Rückkehr ins Cruisergewicht als Hintertürchen

Falls Huck sich seinen Traum nicht erfüllen sollte, steht ihm übrigens der Weg zurück ins Cruisergewicht nach wie vor offen. Seinen WBO-Weltmeister-Titel im Gewichtslimit bis 90,719 Kilogramm muss "Käptn Huck“ für den Ausflug ins Schwergewicht nämlich nicht niederlegen, wie irrtümlich vermeldet worden war. "Seinen Titel darf er nach WBO-Regeln behalten für den einen Kampf und danach müsste man eine Entscheidung treffen“, stellt Kalle Sauerland klar. "Aber ich denke, beide Boxer – Povetkin und Huck – denken nicht ans Verlieren und deshalb planen wir nicht für den Fall.“

Insgesamt freut sich der Promoter auf den turbulenten Jahresbeginn: "Wir haben für den 31. März noch ein Event geplant. Mal sehen, was wir da machen. Es tut sich sehr viel bei uns, und das ist alles positiv. Es gibt viele schöne Sachen, über die man sprechen kann.“ Grund für die Veranstaltungs-Dichte ist natürlich die "lange Sommerpause“ in die Sauerland gehen wird, weil es während der Fußball-Europameisterschaft und der Olympischen Spiele keine Box-Abende geben wird.
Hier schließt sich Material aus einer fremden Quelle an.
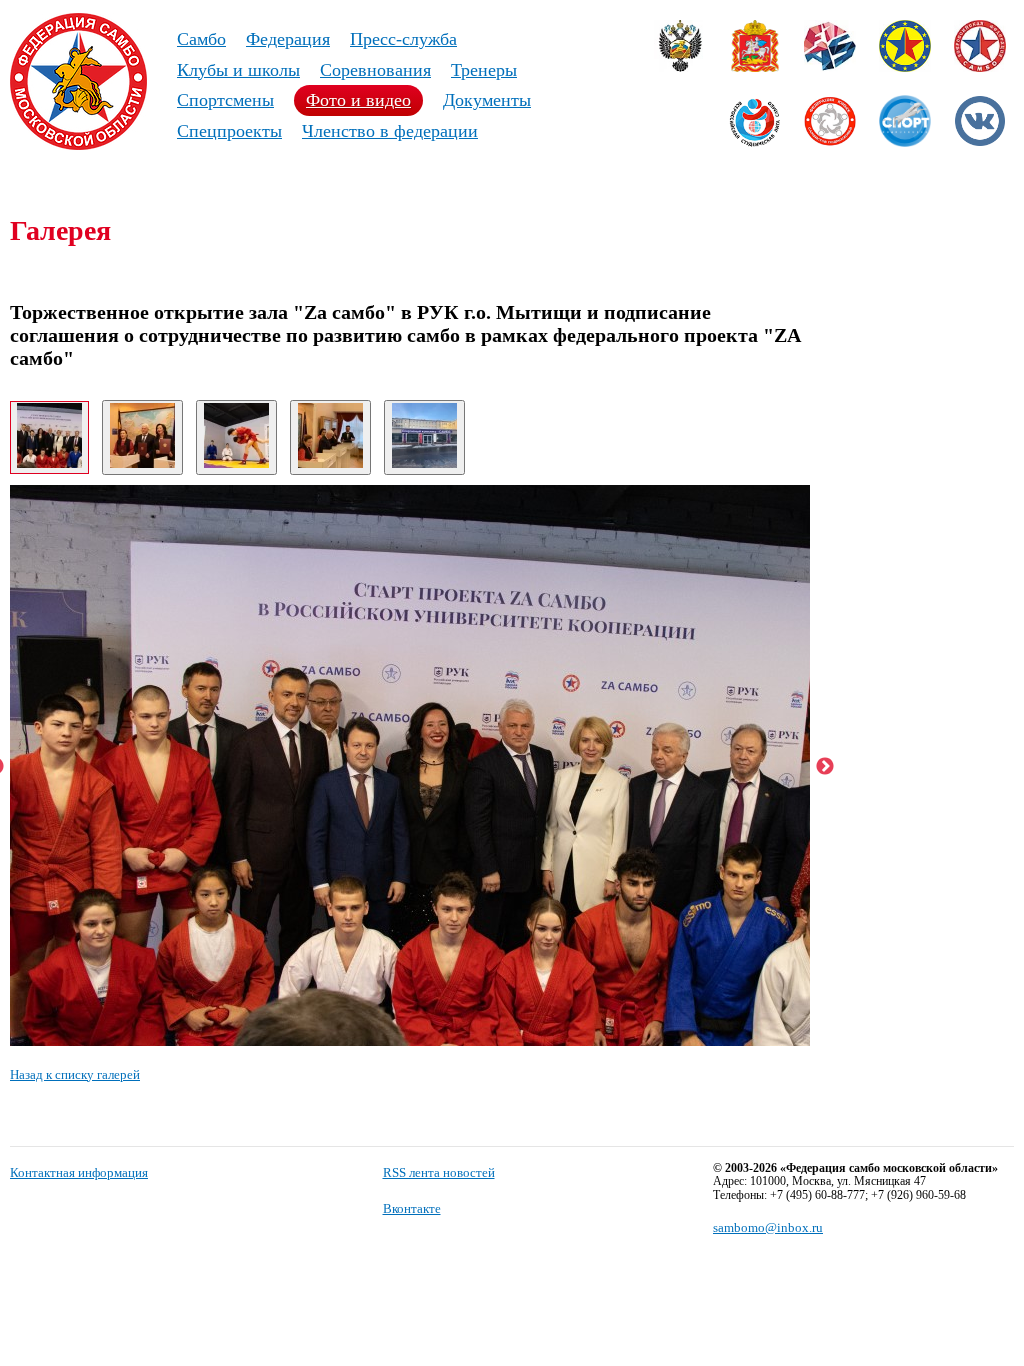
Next (825, 767)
Die Frage, warum es dabei in den kommenden Woche ausgerechnet stallinterne Duelle geben wird, beantwortet Kalle Sauerland übrigens so: "Man hat als Box-Promoter in Deutschland eben auch die Verpflichtung, das Beste zu liefern. Das tun wir auf jeden Fall ohne Rücksicht auf uns selbst.“ Im Ring wird sich zeigen, ob Sauerland diesen hohen Ansprüchen gerecht wird und über wen man nach den kommenden Wochen noch gerne sprechen wird.